I have to agree with Bob and Luis. POP is the legacy approach that most email providers grudgingly still support but it has been on the way out for awhile. I also have an ancient POP account still, but everything else we use, including my company's emails, is IMAP.
Your concern about security is understandable but maybe somewhat uninformed. POP email comes in on an email provider's servers, through the OPEN internet through myriad routers, waypoints, etc., none of which are secure. Those servers are instantly mirrored and cached across multiple locations, and are constantly being backed up as well. Those backups are retained for who knows how long. Court cases show that the emails from many years ago can be retrieved when mandated in lawsuits or criminal cases. Those servers and backups are maintained by scores of employees in multiple locations, probably many working at minimum wages. Email is not ordinarily "secure," anyone who thinks that is deluding themself. Emails can be intercepted and viewed by scores of employees working for various companies, severs, waypoints; that's how internet routing works. My company has a policy mandating that any sensitive (which is clearly delineated) material be sent via encrypted email.

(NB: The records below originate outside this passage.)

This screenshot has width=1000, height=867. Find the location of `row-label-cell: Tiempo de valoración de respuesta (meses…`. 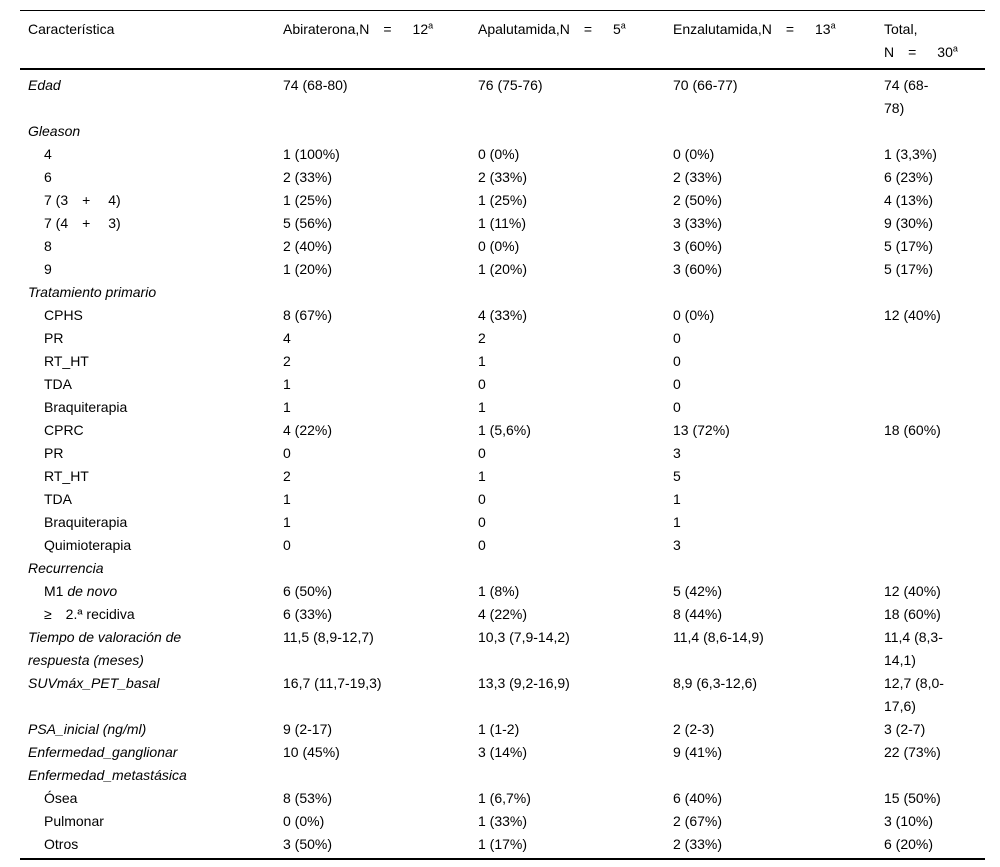

row-label-cell: Tiempo de valoración de respuesta (meses… is located at coordinates (152, 649).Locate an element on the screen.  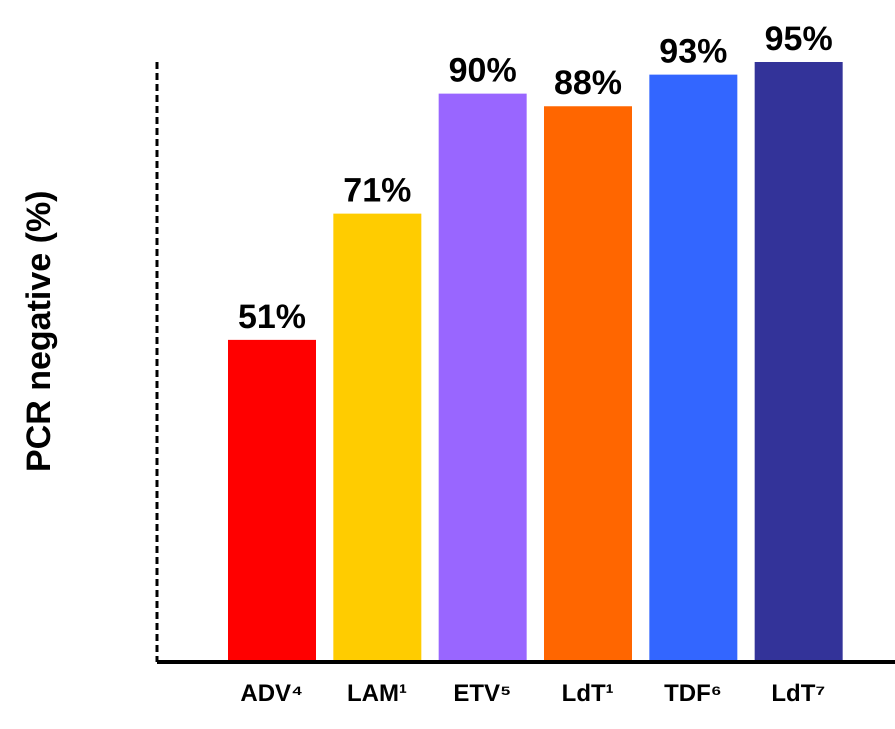
data-label: 71% is located at coordinates (378, 191).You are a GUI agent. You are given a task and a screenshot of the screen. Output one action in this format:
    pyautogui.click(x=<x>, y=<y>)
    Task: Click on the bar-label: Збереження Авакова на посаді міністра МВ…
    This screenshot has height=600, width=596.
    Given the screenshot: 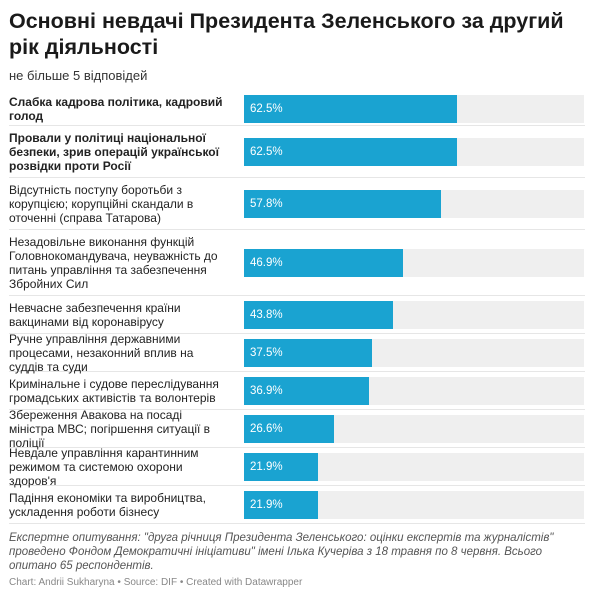 What is the action you would take?
    pyautogui.click(x=110, y=428)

If you use IMAP, you don't have to worry about losing a connection to the server or not being able to see emails while on an airplane, off the internet, etc. You can configure your setup to keep a local copy of what is on the server (which is basically what POP does anyway).

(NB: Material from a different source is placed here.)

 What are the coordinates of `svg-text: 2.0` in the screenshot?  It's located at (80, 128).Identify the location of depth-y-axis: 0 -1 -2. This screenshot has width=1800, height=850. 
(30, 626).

If you need security, use encrypted email. Or accept that it is not secure. Or use your own servers -- archive all your POP emails up until now, going forward switch to IMAP on your own email servers. But keep in mind that while that email is traveling between your servers and your clients, those routes are through the open internet and can be intercepted and viewed by scores of people or entities. That's how the internet works.
Yes, you can avoid the "IT maintenance job" by using an email provider, but any such email provider, unless encrypted, is not secure. You basically will get what you pay for.
Your current setup tethers you to a specific platform(s) and specific OS that can run a specific synchronization utility. That makes you vulnerable. A more modern approach is to use software that runs across multiple platforms and uses open standards that work on different hardware and under different OS. What you are doing is like driving a very old car and hoping that someone keeps its obsolete parts in stock. Which I totally understand: my wife's car is 20 years old, she likes and won't let me replace it ... but it is in the shop now, what was a routine 1-hour service turned into 3-days while we wait for a $10 part that it needs to be located and delivered.